**WHAT THE TASK ASKS**
Please set down only the lines running from the one with "The image size" through the last line of the entries, exactly as written and without any pictures.

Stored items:
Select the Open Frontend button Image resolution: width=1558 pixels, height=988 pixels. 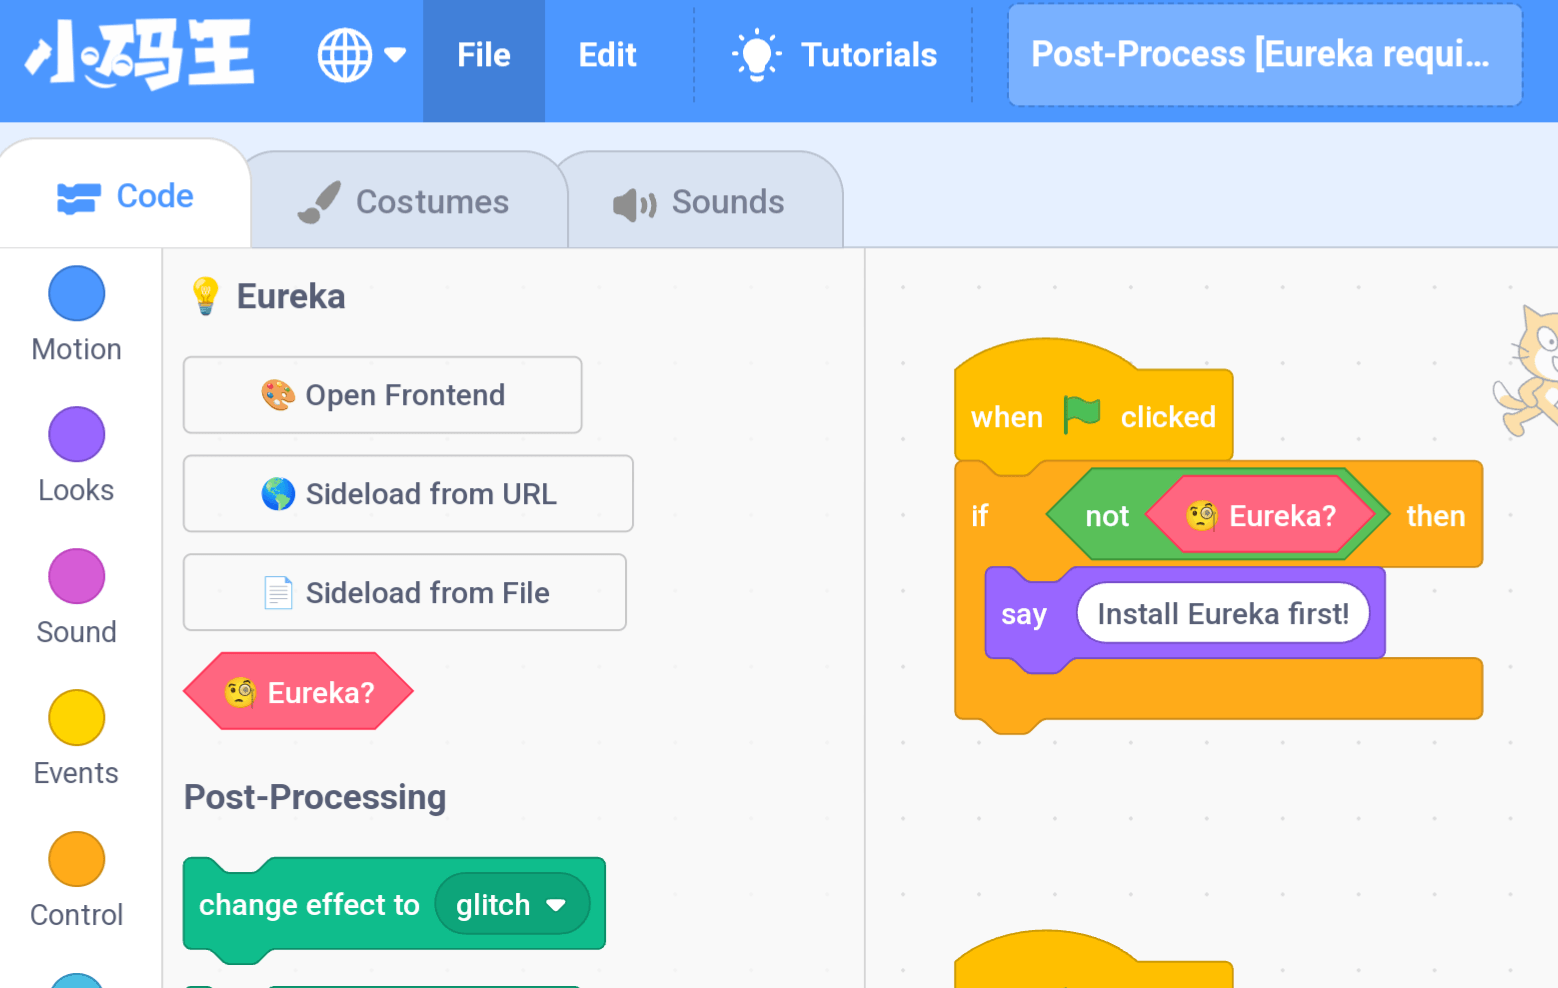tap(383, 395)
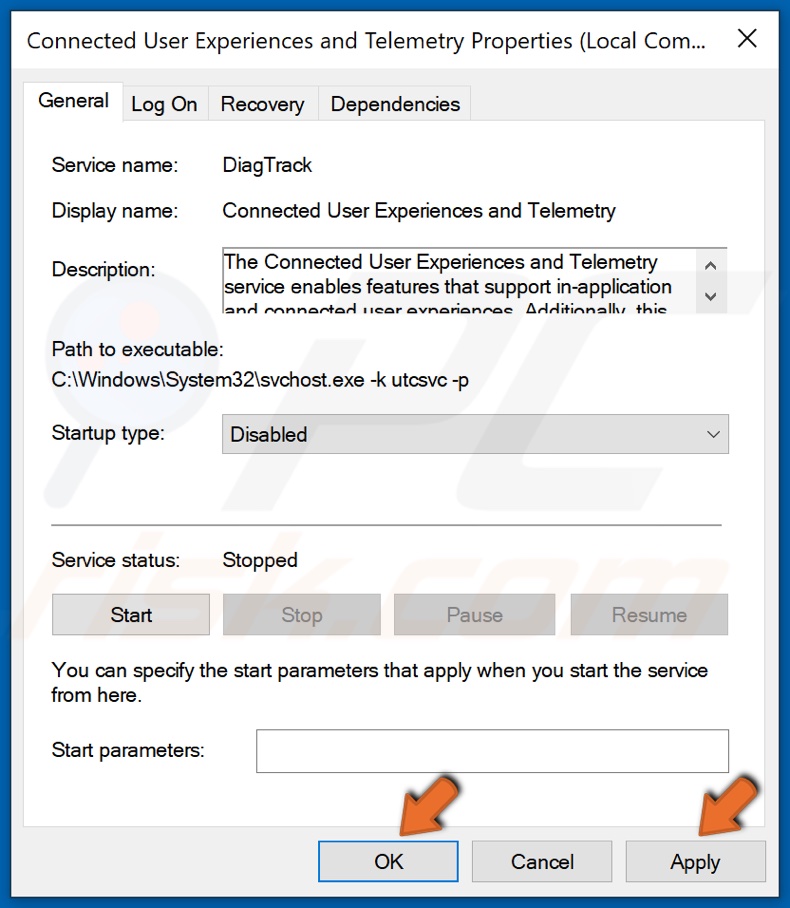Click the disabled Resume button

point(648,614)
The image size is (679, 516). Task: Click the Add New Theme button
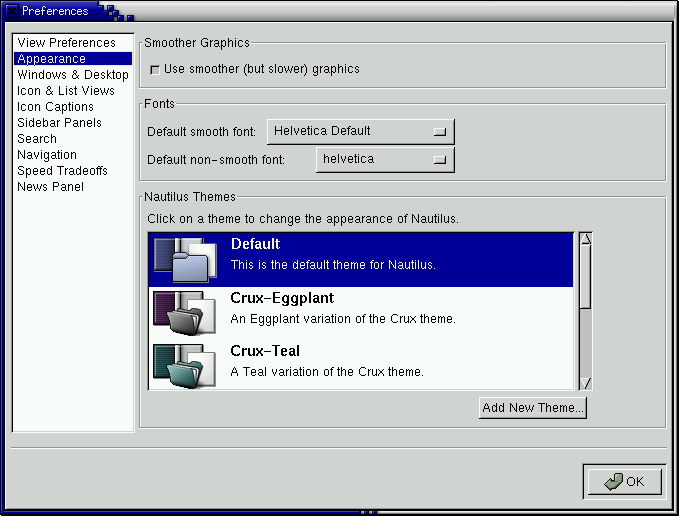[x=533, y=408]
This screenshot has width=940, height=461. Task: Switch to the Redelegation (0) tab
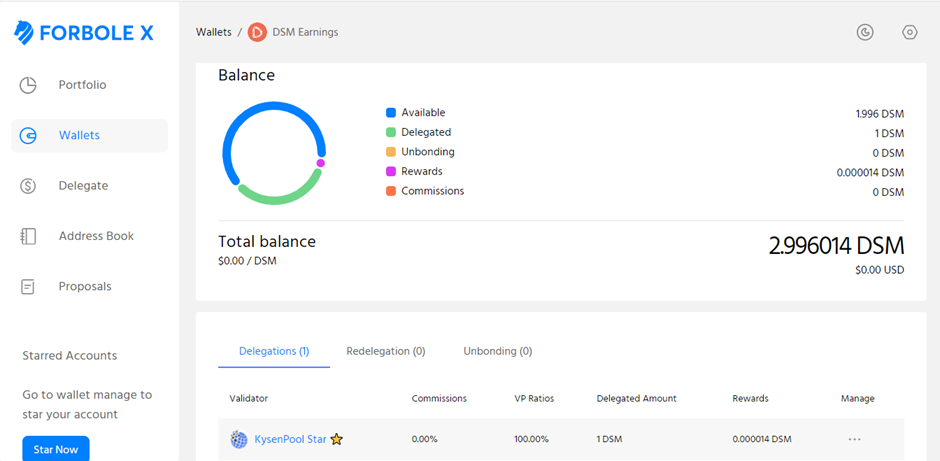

**THE COMPLETED TASK**
The image size is (679, 516). Task: Click the Add New Theme button
[x=533, y=408]
This screenshot has width=940, height=461. Task: Switch to the Redelegation (0) tab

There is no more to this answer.